If we want to address desertification, biodiversity, agricultural land degradation or poverty of farming communities in cotton growing countries or do something about water pollution from textile dyeing or poor pay and labour conditions in garment factories in developing countries, let’s engage the brands and retailers in Europe or North America that source from these regions, and support moves to implement stricter laws and enforcement measures.
However, don’t coerce or shame consumers into believing that buying a dress or a t-shirt will prevent climate-related floods in Europe or South-east Asia, or wildfires in North America or Australia.
Where to go from here?
In many publications, the 10% fashion GHG emission claim is only the first half of the sentence. The statement then typically says ‘and they may increase a further 50% until 2030’.

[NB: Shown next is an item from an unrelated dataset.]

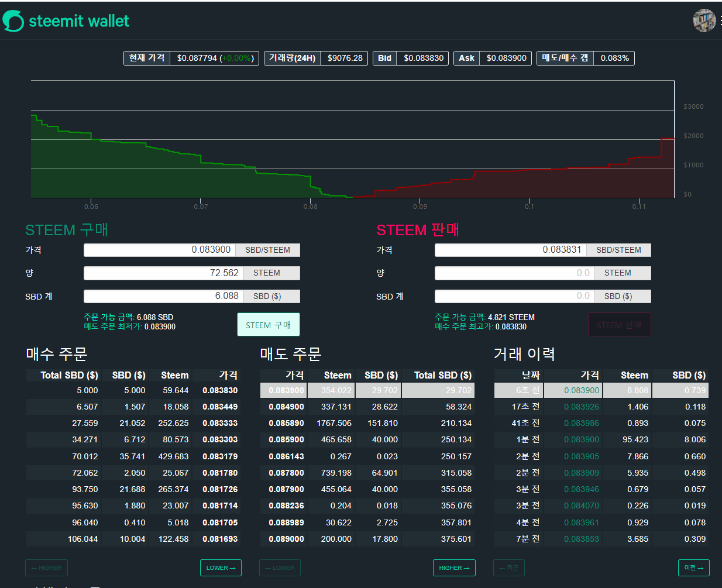Select the 0.083900 sell order row
This screenshot has width=722, height=588.
[x=367, y=390]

It seems this claim also comes out of the Quantis study where it reads: “This is manifest in the projected 49% increase from baseline (2016) in terms of projected climate change impacts for 2030…”. If there is a risk of something growing cumulatively by about 50% between 2016 and 2030, this translates into a growth rate of just under 3% pa. This has been the approximate annual textile fibre production growth rate over the last few decades, and so it is not unreasonable to project a continuation of such growth until 2030.

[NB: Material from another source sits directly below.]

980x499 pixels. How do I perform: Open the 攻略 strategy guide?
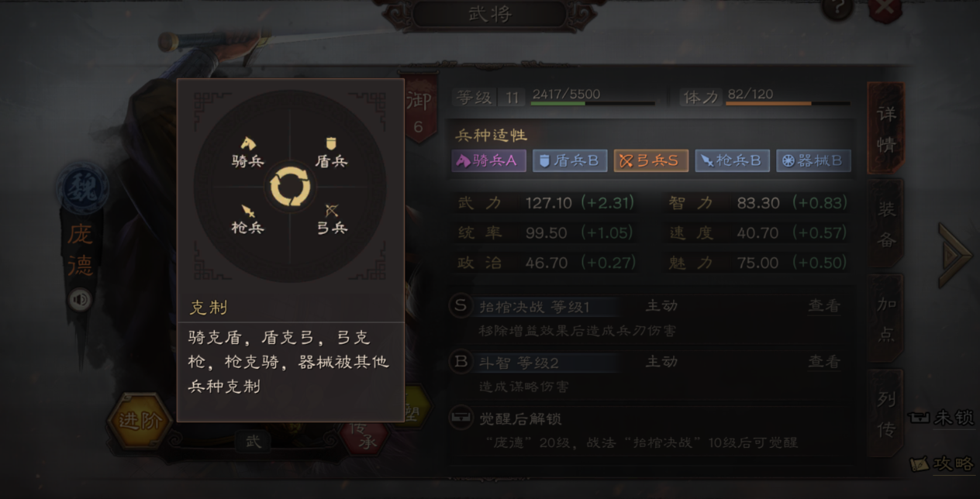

However, if someone makes the same claim in 2023 that the current emissions will grow by 50% in a matter of just seven years until 2030, they’re assuming a rather unrealistic 6% annual growth rate.
It doesn’t stop there. There are regular projections that fashion will be responsible for 25% of global GHG emissions by 2050. This seemingly goes back to a 2017 report of Ellen MacArthur Foundation in which it is stated that “If the fashion industry continues on its current path, by 2050 it could use more than 26% of the carbon budget associated with a 2C global warming limit.”

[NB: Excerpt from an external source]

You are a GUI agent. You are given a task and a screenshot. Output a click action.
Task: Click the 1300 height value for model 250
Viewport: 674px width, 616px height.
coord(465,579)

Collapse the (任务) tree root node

This means something quite different from saying by 2050 the fashion industry will be responsible for 25% of global GHG emissions, but it may get a little too technical to unravel this here. Let’s just say that if the fashion industry is very far from the 10% it is widely believed to emit today, it will be even further away from the 25% contribution in 2050, unless we very strategically cluster all textile and clothing production close to the (hopefully few) coal-fired power plants remaining at that time.
This doesn’t prevent activists from using nonsensical figures nor policy makers to build industry regulation on these inaccuracies
Yet this doesn’t prevent activists from using such nonsensical figures nor policy makers to build industry regulation on these inaccuracies – such as France’s environmental labelling scheme introduced earlier this year, which was defended by the country’s then state secretary for the environmental transition with the exact “25% GHG emissions by 2050” claim.
It's time to get our priorities right. Transitioning energy generation systems from coal and gas to nuclear and renewables has a real impact on global GHG emissions and so has the electrification of the transport system or the conversion of steel-making from blast furnace to electric arc furnace.
And as the global energy and transport systems lower their carbon footprint, so will the fashion industry that uses energy to convert raw materials into final products and transports them to their global consumers who will then run their washing machines on lower carbon electricity too.
Let’s instead focus our energies and actions on local and regional pollution and poverty problems that are truly created by the fashion industry and that should and can be cleaned up sooner rather than later.